Data entries:
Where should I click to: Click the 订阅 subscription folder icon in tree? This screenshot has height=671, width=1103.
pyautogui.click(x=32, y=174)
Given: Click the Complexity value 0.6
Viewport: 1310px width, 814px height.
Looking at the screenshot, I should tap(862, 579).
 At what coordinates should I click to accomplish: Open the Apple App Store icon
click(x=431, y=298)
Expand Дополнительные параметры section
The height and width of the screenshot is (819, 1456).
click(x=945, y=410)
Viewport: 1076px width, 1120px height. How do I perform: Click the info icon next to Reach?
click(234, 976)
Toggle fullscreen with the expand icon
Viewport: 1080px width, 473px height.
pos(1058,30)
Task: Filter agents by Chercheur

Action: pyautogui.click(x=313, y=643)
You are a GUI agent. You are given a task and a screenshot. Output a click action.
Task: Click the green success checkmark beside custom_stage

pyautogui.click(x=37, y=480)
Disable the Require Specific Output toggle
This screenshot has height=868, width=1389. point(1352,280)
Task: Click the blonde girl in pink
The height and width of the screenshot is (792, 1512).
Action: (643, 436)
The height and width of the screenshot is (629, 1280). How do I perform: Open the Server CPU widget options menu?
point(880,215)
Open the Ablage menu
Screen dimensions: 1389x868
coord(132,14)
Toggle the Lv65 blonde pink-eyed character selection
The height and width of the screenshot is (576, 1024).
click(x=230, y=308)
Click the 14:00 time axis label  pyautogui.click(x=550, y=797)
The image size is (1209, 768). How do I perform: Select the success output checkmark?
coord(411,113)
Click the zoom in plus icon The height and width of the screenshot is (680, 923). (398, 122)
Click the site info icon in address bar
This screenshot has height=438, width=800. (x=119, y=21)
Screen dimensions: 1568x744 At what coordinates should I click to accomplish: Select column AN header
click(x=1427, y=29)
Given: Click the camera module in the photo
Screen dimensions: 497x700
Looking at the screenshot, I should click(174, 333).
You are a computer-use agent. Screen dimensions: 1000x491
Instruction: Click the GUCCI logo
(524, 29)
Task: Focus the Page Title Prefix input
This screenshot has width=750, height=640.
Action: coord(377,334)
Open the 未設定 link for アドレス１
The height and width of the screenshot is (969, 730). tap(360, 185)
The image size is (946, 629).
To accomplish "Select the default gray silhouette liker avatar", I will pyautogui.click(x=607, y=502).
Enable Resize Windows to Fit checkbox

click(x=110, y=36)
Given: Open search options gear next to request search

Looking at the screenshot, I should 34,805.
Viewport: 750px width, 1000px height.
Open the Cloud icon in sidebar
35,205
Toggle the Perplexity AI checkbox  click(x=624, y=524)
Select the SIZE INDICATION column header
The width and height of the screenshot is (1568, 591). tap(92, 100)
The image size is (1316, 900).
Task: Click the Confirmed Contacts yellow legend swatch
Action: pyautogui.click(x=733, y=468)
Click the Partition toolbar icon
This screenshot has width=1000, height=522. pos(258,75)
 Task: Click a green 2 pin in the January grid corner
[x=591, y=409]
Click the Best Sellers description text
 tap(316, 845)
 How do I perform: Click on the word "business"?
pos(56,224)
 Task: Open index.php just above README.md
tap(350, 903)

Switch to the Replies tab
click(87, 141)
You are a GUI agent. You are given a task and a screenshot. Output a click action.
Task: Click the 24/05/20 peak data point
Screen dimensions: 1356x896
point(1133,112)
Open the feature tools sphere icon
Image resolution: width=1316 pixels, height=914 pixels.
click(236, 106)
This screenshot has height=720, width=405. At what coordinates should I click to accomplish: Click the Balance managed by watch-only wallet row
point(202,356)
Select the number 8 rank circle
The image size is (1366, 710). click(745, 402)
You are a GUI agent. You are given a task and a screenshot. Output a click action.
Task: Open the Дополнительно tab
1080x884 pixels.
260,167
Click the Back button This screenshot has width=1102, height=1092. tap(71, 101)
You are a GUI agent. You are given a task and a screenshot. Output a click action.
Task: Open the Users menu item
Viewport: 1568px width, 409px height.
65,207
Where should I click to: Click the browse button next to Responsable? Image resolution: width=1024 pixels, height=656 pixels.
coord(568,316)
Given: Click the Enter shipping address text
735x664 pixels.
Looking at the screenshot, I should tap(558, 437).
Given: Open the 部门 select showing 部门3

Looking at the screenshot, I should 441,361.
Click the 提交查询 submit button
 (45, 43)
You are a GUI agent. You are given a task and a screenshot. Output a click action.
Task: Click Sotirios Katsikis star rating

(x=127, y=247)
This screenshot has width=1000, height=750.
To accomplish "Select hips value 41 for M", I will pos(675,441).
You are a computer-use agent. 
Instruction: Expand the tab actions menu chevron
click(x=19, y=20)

WRITTEN REQUEST: Please duplicate the lines of the material above, starting at the line that contains "Click the Best Sellers description text" and ending at the line that contains "click(236, 106)", both included.

CORRECT RESULT:
Click the Best Sellers description text
 tap(316, 845)
 How do I perform: Click on the word "business"?
pos(56,224)
 Task: Open index.php just above README.md
tap(350, 903)

Switch to the Replies tab
click(87, 141)
You are a GUI agent. You are given a task and a screenshot. Output a click action.
Task: Click the 24/05/20 peak data point
Screen dimensions: 1356x896
point(1133,112)
Open the feature tools sphere icon
Image resolution: width=1316 pixels, height=914 pixels.
click(236, 106)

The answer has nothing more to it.